DOCUMENT EXCERPT:
Writing this while watching my first bake in the first-ever use of a gas oven! I am baking Oopsies…. Cream cheese and egg type muffins… The thing that I can’t work out is there is no light to say when the temperature set has been achieved! But they are rising and slowly going brown. 10 more minutes and I will let you know if I was successful.

Today was also snake day! Yes, a Karoo Sand snake (Whip Snake) struck and ate an unsuspecting gecko – almost under my foot. It is harmless and skinny, and it could have been its first meal after hibernating for winter! About 800mm long it was interesting to watch the head of the unsuspecting gecko disappear and then the bolus progress along the snake’s body. This small town has a resident snake catcher, who’s name I had been given, together with the plumber and electrician in case of such an event and being that I had totally no idea at that stage what kind of snake it was I called Athol, he arrived within minutes and in spite of us “knowing” where it went, we could not find it! So, for now, he lives somewhere adjacent to my garage, or he escaped while he could! Since then I have had a few more Karoo Sand snakes in the garden, they move so fast, are harmless and I just let them be:)

It seems like summer is arriving early there have been some hot days already.
I always wondered what it would feel like not to go to work…. something I have done since I was seventeen, everyday like clockwork. There have of course been some holidays, but work has taken up most of my life and mostly I loved it.

THE TASKS:
[A] Please say whether each statement agrees with the blog post, answering yes or no and quoting the words that decide it: (i) The gas oven has a light showing when the set temperature is reached. (ii) The snake catcher found the snake after he arrived. (iii) The writer had gone to work since age seventeen.
[B] According to the blog post, why did the writer call Athol about the snake?

SOURCE DATA:
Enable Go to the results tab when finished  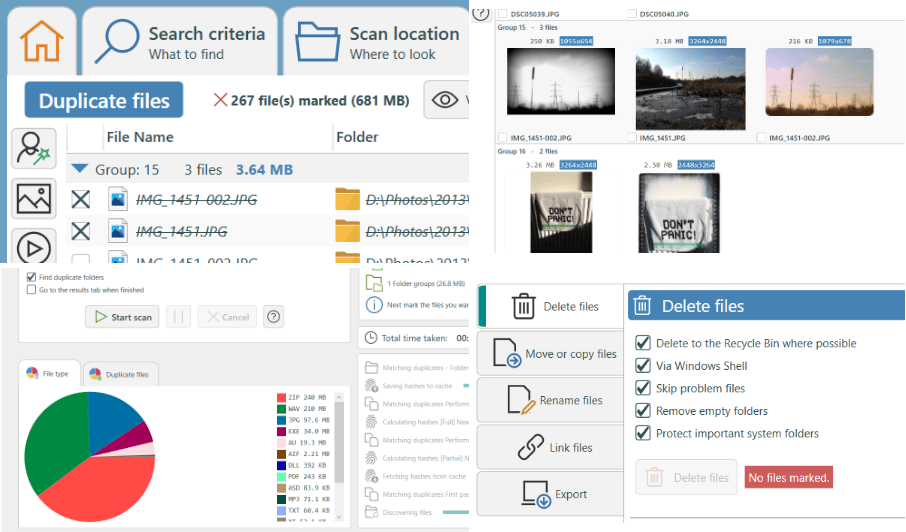click(x=31, y=289)
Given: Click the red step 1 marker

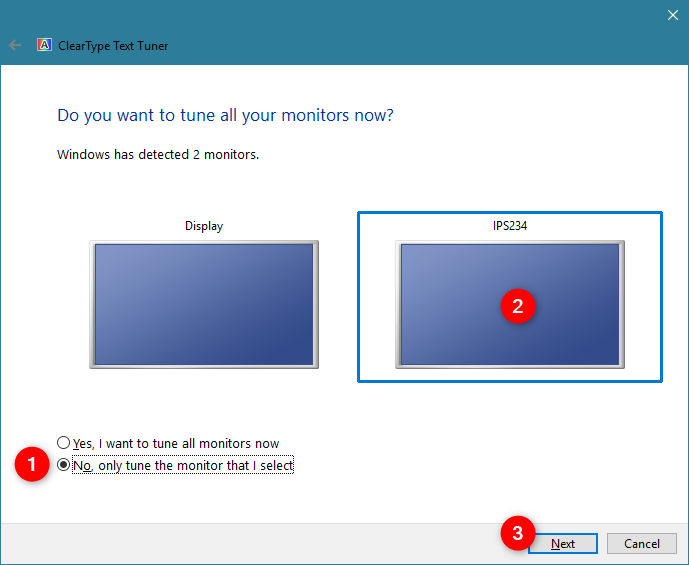Looking at the screenshot, I should click(32, 464).
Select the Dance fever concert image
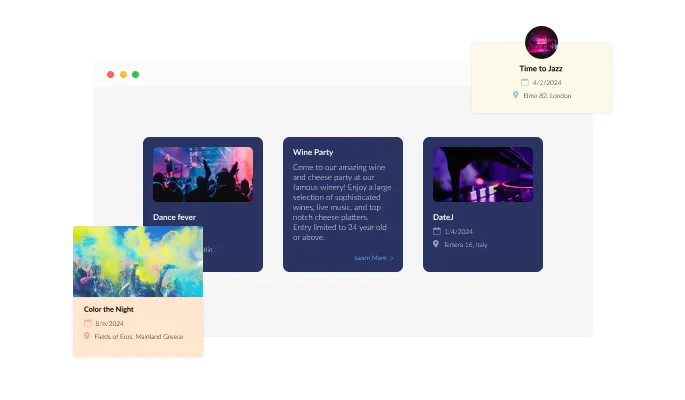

EXPECTED RESPONSES:
[A]
(i) No: "there is no light to say when the temperature set has been achieved!"
(ii) No: "in spite of us “knowing” where it went, we could not find it!"
(iii) Yes: "something I have done since I was seventeen, everyday like clockwork."

[B] The writer called Athol, the town's resident snake catcher, because at that stage the writer had no idea what kind of snake it was.